● **PROMPT 1**
In the loyalty program article, about how much would it cost to start a basic program yourself?
● **PROMPT 2**
Resume the loyalty program article from its last sentence and keep writing it.

=== SOURCE TEXT ===

3 Types of Loyalty Programs for Businesses

There are three levels of loyalty programs you can implement:

1) Basic

2) Intermediate

3) Advanced

Let’s look at each of them individually.

Basic

Just about as simple as it gets for both the business and the customers. A basic program is great for places that want to promote one or two main products or services. All you need is some type of record for purchases, like a small card. The point here is to drive repeat business, make the customers get used to buying from you. You just need to train the people who interact with these customers to offer upsells and additional products.

These types of programs work great for shops that sell products like coffee, donuts, burgers, and hot dogs. If you have a business that provides a simple service, like rug cleaning, lawn mowing, or pet grooming – anything where a client might use your service on a fairly regular basis – you could also set up a basic loyalty program.

The program is a simple equation: pay for X number of products/services, get the next one free. The salesperson just has to ask if the customer has a membership card. If not, they provide them with one, and mark the card to show a purchase. When the customer’s card is completely marked, the salesperson takes the card and gives the customer the donut/cleaning/whatever for free, along with a new, unmarked card.

Instead of a physical card, you could also invest in producing an app people can download onto their smartphone. This obviously is more of an upfront expense for most businesses, but depending on how fast you go through cards, it might be more cost effective over time.

Pros: Low cost, ease of setup, and immediacy are the three main pros for starting a Basic loyalty program. If you put it together yourself, you could start a basic program for about $20 (500 cards and a small ink stamp). Spend more money for overnight printing, and you could start your basic program tomorrow.

Cons: You’ll be relying almost entirely on your point-of-contact salespeople for everything – promoting the program and driving additional sales. You also get absolutely no information about the individuals in your program, so you cannot make customized offers. You have no contact info for your customers, so there’s no way to get in touch with them and either ask them questions (“What else can we offer you?”) or give them information (“We’ll be carrying red widgets starting next week.”).

Intermediate

These take a little effort and cost to set up, but aren’t that difficult. Most loyalty programs I’ve seen fall into this category. The main tools used here are –

1) A list with personal information (first name and email address, at minimum) from each customer

2) A contact mechanism, like an email autoresponder, or text message sending system (SMS)

3) A series of automated messages

4) Offers – discounts, buy X get more free, etc.

These programs take a little more planning, a little more time, and a little more money. Your costs in time and money will depend on how complex you want to make your program, and what you want to get out of it. You can have people self-register for the program, and then have the program make offers to members and dole out rewards (like discount coupons, etc.) automatically. Or you can make the system behind the program more complex, and segment your members into groups and sub-groups, providing each segment with different offers and rewards. If you reward people for their loyalty, they are more likely to reward you with detailed information, like important dates (birth date, anniversary, and so forth), physical addresses, and shopping preferences.

Intermediate loyalty programs can help you expand the purchasing decisions of the members, allowing you to suggest related products and services. If they know, like and trust you, they are much more likely to buy additional products and services from you than to go looking elsewhere.

=== INFORMATION SHOWN ===

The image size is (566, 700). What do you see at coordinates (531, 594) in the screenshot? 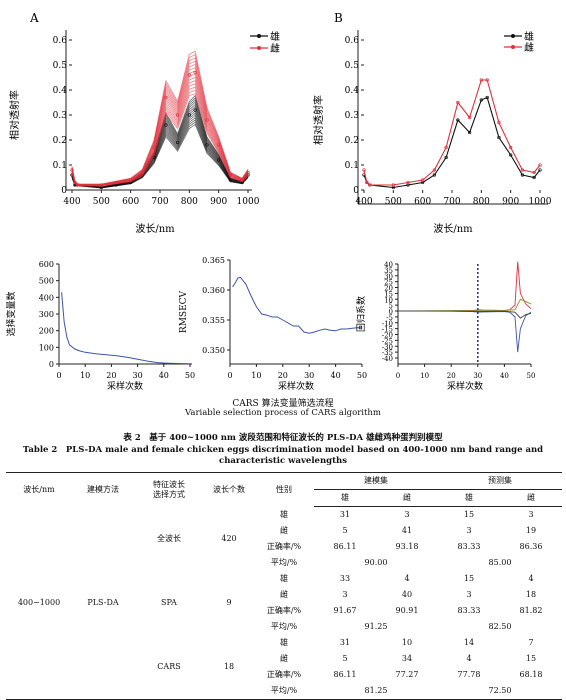
I see `cell-value: 18` at bounding box center [531, 594].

===

● **ANSWER AREA 1**
About $20, for 500 cards and a small ink stamp.

● **ANSWER AREA 2**
Pros: Most intermediate programs can be highly automated. With just a few minutes each week, a single person can examine the statistics generated by the program, and make minor tweaks to improve the process. Most of the cost in labor and money comes upfront, and allows you to almost “set it and forget it.” The person managing the system only has to spend major time when the system parts change, or when adding new complexities like additional products, services, or list segments. Because of the moderate amount of personal information you can acquire, you’re able to offer higher-profit products and services at the right times to the right list members.

Cons: Someone has to understand the program, and be in charge of managing it behind the scenes. They’re in charge of training point-of-contact people on what to expect from program members, like coupons and so forth. They also need to regularly read the data the system generates, interpret it, and make decisions based on that information. Learning all this can take considerable time and effort at the beginning. While intermediate programs do not have to be super-expensive, a decent system is far from free.

Advanced

By their nature, advanced loyalty programs are much more complex, much more expensive, and require a recurring investment of time by a team of people. However, most advanced systems track a tremendous amount of information, and the data provided by these programs can help you almost micro-promote to each member. A lot of membership programs run by major corporations are advanced systems. Wegman’s – a major grocery chain on the East Coast of the US – knows what its members shop for down to the individual SKUs, and their automated system can offer coupons for items the customer has shopped for in the past. I regularly get the same type of coupons from BJ’s Wholesale Club. Advanced systems can offer promotions via printed coupons sent through the mail, via SMS messages sent to a member’s phone, or even through custom apps that members use to shop. A truly advanced system will know how often you make purchases, the quality of products and services you prefer, the brands, the individual items. It will be able to offer you incentives based on important dates like holidays and birthdays. They can tell how much time you spend shopping, and prompt you to come in when they haven’t seen you in a while. The more information your membership program tracks, the more you can do with that information – including aggregating it and selling it to third parties. But that’s a whole other discussion!

Pros: Tons of information, depending on how much info you collect and how complex you make the collection system. The more information you collect, the more granular you can make your promotions. Offer a discount not just on widgets, but on yellow left-handed widgets; or to people in a certain zip code who get their lawns cut only on Thursdays. Track your costs, schedule needed supplies down to the hour, plan for increased profits.

Cons: Expensive investment. Set-up costs in time and human resources are much higher than either of the other categories. Tracking the system, as well as interpreting and using generated data usually takes a team of people, and is an ongoing investment. The more data points you track, the more the program parts need to be tweaked.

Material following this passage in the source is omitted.